=== Work item ===
Copy the line with "English (61, 284)" and all lines following it through the last line of the entries, exactly as written.

Stored records
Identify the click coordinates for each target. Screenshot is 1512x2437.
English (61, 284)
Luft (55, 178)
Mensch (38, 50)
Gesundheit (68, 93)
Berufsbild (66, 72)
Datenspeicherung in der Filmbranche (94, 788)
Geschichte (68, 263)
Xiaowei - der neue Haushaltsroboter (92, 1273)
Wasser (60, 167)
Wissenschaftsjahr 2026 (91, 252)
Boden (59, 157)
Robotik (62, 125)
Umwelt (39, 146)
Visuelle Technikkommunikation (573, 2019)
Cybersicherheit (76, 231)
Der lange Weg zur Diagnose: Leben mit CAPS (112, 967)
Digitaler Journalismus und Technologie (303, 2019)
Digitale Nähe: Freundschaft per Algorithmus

=== Output of the task ===
English (61, 284)
Luft (55, 178)
Mensch (38, 50)
Gesundheit (68, 93)
Berufsbild (66, 72)
Datenspeicherung in der Filmbranche (94, 788)
Geschichte (68, 263)
Xiaowei - der neue Haushaltsroboter (92, 1273)
Wasser (60, 167)
Wissenschaftsjahr 2026 (91, 252)
Boden (59, 157)
Robotik (62, 125)
Umwelt (39, 146)
Visuelle Technikkommunikation (573, 2019)
Cybersicherheit (76, 231)
Der lange Weg zur Diagnose: Leben mit CAPS (112, 967)
Digitaler Journalismus und Technologie (303, 2019)
Digitale Nähe: Freundschaft per Algorithmus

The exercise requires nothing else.